Since 1994, The Museum of Pontevedra, has maintained ownership of the two Nazi looted paintings which followed the acquisition of an art collection owned by José Fernández López, a Spanish collector, Algemeiner reported.
The Ecce Homo and Mater Dolorosa Diptych consisted of two small oil-on-panel. For many years they formed the wings of a hinged devotional diptych, but are now broken apart. Although their exact dating is unknown, the Ecce Homo (Behold the Man) panel, portraying Jesus bound and crowned with thorns, is thought to have been painted after 1491, while the Mater Dolorosa panel presents the Virgin Mary as Our Lady of Sorrows, and was painted after 1517, according to a Wikipedia report. Both panels measure 45.5 x 31 cm, although the Mater Dolorosa is slightly larger at 31.1 cm wide.

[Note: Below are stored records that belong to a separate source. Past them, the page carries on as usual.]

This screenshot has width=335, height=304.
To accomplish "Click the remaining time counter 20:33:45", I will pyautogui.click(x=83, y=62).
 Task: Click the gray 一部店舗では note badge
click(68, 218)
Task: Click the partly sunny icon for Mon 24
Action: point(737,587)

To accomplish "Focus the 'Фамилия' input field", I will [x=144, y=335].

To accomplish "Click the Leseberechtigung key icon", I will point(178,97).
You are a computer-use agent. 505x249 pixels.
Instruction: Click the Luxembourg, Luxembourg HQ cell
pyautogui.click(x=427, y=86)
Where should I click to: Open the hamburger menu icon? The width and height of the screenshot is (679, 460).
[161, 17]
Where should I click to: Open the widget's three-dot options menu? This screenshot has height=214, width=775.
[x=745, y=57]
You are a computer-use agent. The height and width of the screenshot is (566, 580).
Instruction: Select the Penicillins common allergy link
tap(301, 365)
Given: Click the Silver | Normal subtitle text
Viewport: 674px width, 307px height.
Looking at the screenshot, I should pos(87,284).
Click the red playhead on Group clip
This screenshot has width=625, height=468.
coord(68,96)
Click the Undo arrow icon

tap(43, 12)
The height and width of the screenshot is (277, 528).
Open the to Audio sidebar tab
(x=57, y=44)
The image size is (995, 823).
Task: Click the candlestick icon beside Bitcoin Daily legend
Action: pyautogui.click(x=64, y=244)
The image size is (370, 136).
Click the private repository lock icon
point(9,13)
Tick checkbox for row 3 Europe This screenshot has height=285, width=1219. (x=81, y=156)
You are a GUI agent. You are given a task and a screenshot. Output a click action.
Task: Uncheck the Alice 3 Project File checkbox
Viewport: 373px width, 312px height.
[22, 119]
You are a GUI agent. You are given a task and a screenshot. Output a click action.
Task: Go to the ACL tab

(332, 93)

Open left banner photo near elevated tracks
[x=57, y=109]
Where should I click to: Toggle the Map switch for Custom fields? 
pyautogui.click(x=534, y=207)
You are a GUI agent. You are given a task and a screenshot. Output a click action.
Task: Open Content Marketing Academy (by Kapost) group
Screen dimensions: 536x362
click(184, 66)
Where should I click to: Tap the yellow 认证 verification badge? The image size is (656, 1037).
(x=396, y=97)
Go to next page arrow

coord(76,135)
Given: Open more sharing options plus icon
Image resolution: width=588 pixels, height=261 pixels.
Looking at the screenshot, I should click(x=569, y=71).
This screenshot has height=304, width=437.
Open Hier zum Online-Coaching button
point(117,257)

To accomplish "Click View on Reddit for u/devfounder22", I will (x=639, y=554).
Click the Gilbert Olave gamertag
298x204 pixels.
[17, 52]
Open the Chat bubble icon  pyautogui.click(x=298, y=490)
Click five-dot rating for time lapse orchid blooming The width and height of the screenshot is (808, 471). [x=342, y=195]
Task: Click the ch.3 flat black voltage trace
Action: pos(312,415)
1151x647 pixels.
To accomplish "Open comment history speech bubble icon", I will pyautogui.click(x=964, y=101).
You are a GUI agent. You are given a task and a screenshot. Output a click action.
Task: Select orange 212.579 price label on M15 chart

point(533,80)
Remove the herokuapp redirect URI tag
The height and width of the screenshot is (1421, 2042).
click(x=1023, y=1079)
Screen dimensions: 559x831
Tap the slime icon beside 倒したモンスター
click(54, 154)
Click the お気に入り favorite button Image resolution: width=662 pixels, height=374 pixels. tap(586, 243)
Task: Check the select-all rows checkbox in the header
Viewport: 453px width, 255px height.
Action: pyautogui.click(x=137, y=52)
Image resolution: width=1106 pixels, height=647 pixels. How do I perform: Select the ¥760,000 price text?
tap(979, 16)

The panels portray Jesus and Virgin Mary in the moments before his Crucifixion, and are infused with senses of physical and mental suffering, according to the Wikipedia report. Jesus is scourged, and captured at the moment shortly before his Crucifixion. By tradition, this moment was just before Veronica offers him a towel to wipe his face, which leaves an imprint and becomes known as the Veil of Veronica, as was reported by Wikipedia. According to art historian Elliott D. Wise, “by fracturing the Ecce Homo narrative into a dramatically cropped view of Christ’s head, Bouts evokes the disembodied Holy Face that would soon be impressed on the cloth of the sudarium and that is already replicated with equal authenticity on the heart of the Lord’s co-suffering mother in the right pane,” Wikipedia reported.
Speculation abounds that the artworks left Warsaw in 1944 and found its way to Madrid in 1973, the report added.
Poland was systematically plundered by German forces during the war—UNESCO has estimated that hundreds of thousands of artifacts were lost—and its government is still appealing for the return of its cultural objects from public and private collections across Europe, according to the ARTNews.com report. In December, Poland’s deputy foreign minister, Arkadiusz Mularczyk, requested that UNESCO aid its campaign to reclaim its looted art.
Parallels have been drawn between Poland’s history and the organized plunder of Ukraine’s cultural heritage by Russia, the ARTNews.com report stated. To date, more than 15,000 Ukrainian artworks and artifacts have been stolen by the Russian military, with some museum collections stripped clean.
Krista Pikkat, UNESCO’s director of culture and emergencies, described Poland as a “strong” partner for this initiative, given its history, according to the ARTNews report.
“Poland is really a country at the forefront of this work,” Pikkat told the AP.
Following World War II, an international law was enshrined that prohibits signatories from “any form of theft” of cultural property.
In September of 2022, the AP reported that museums in New York that exhibit artworks looted by Nazis during the Holocaust are now required by law to let the public know about those dark chapters in their provenance through placards displayed with the stolen objects.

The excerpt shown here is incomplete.